1) Test your AWS CLI credentials:

aws sts get-caller-identity

2) Create an EKS cluster:

terraform plan
terraform apply

3) Set the kubernetes context:

aws eks --region $(terraform output -raw region) update-kubeconfig --name $(terraform output -raw cluster_name)

4) Fix IAM for ebs-csi-controller:

kubectl annotate serviceaccount ebs-csi-controller-sa -n kube-system eks.amazonaws.com/role-arn=$(terraform output -raw iam_ebs-csi-controller_role)
kubectl rollout restart deployment ebs-csi-controller -n kube-system

5) Install Consul:

kubectl create namespace consul
kubectl apply --kustomize "github.com/hashicorp/consul-api-gateway/config/crd?ref=v0.4.0"
helm install consul hashicorp/consul --values consul_values.yaml -n consul --version=0.49.0

6) Deploy NGINX inside Service Mesh with API GW as an entry point

kubectl apply -f nginx-deployment.yaml 

In order to find out the ELB FQDNs you can use the following command:

aws elb describe-load-balancers --region $(terraform output -raw region) --query 'LoadBalancerDescriptions[].[DNSName, ListenerDescriptions[0].Listener.LoadBalancerPort]' --output=text | awk '{print $1":"$2}'

Output example:

a4f1f722e0c7f4fed8721bafce454d08-1478636051.eu-north-1.elb.amazonaws.com:443
a7a252c22eabc4ab8960e12767cbb2b6-1319286787.eu-north-1.elb.amazonaws.com:30080

443 port is for Consul UI; 30080 port for NGINX

WARNING! By default SGs assigned to the created ELBs allow incoming connections from ANY address.
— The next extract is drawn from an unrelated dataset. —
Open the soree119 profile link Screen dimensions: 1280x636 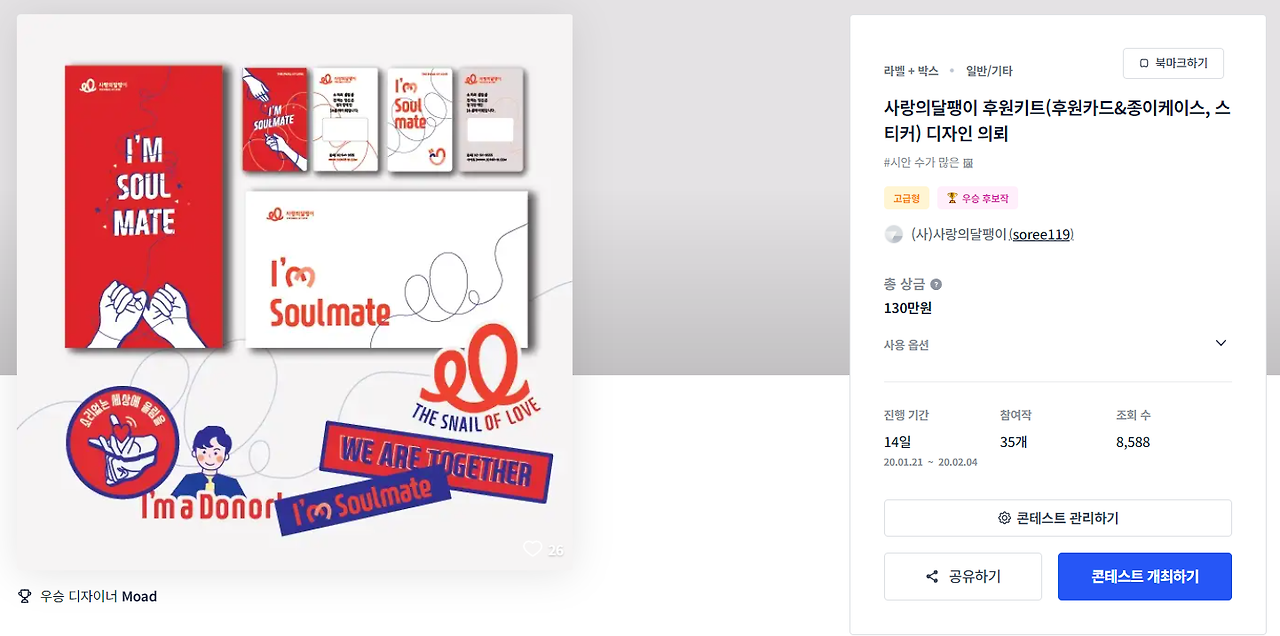point(1041,234)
You might want to limit it to your own IP

Troubleshooting

If Consul UI shows 0 upstreams for nginx-apigw service it can be resolved by re-creating the httproute:

kubectl delete httproute -n nginx nginx-http-route-1 
kubectl apply -f nginx-deployment.yaml 

7) Remove the setup:

kubectl delete -f nginx-deployment.yaml
helm uninstall consul -n consul
terraform destroy